List all lines of the data containing the word "button".

Saved entries
+++

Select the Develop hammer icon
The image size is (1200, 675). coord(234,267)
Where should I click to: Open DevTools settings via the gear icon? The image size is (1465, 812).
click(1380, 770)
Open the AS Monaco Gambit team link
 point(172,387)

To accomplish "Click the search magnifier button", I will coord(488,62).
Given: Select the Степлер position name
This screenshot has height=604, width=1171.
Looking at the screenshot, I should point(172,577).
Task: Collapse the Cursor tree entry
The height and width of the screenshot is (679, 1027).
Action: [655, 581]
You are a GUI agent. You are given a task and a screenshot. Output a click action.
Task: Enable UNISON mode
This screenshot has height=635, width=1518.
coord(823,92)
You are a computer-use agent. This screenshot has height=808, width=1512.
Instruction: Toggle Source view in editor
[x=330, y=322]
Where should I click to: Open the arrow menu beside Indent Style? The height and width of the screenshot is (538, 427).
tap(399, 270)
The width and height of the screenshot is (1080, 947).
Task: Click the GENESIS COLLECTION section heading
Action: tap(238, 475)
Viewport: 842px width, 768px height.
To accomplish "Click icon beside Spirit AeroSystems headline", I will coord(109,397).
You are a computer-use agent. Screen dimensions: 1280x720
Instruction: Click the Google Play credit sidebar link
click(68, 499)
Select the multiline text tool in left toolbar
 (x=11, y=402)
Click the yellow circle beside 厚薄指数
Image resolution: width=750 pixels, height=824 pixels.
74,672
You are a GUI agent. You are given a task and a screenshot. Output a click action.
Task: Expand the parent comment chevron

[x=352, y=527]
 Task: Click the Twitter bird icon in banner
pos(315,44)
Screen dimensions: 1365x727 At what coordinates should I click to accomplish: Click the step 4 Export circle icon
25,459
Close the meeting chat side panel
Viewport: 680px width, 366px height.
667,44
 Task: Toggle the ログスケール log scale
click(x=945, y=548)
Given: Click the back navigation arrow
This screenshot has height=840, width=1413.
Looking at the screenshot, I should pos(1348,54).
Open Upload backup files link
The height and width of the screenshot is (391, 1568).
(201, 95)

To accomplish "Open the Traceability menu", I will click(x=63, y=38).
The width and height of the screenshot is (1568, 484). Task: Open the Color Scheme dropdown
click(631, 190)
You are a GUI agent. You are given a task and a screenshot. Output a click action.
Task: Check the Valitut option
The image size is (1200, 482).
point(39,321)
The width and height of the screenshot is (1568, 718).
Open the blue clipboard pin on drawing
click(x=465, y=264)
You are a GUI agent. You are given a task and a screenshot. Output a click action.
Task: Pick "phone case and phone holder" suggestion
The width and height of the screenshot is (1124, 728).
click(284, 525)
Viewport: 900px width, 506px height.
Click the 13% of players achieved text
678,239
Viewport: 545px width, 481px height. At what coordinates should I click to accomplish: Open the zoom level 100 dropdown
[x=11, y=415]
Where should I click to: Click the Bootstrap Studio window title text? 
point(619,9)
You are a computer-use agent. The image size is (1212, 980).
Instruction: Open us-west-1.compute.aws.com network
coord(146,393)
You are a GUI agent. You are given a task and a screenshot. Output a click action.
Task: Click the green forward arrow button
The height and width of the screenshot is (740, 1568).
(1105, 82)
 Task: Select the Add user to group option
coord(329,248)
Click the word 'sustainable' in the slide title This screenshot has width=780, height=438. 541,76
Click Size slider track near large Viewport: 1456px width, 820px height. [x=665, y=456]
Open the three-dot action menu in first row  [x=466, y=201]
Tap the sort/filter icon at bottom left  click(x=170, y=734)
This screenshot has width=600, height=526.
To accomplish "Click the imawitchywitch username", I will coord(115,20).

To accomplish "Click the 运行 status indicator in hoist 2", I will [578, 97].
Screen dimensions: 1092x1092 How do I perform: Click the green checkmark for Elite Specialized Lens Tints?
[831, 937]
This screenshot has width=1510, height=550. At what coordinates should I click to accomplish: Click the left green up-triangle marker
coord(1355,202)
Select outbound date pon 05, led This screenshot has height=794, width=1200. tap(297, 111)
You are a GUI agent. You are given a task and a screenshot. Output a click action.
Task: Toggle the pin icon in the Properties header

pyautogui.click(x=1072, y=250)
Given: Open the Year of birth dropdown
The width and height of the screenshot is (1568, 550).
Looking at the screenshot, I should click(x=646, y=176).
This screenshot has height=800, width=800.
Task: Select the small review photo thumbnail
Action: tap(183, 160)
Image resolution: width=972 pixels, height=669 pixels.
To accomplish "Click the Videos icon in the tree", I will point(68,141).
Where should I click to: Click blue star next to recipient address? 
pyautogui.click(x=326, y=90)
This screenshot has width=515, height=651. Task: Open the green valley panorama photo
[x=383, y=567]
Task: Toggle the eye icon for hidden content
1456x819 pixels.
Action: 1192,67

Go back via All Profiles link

+++

RESULT OF THIS TASK
To accomplish "Click the search magnifier button", I will coord(488,62).
Task: Click the green forward arrow button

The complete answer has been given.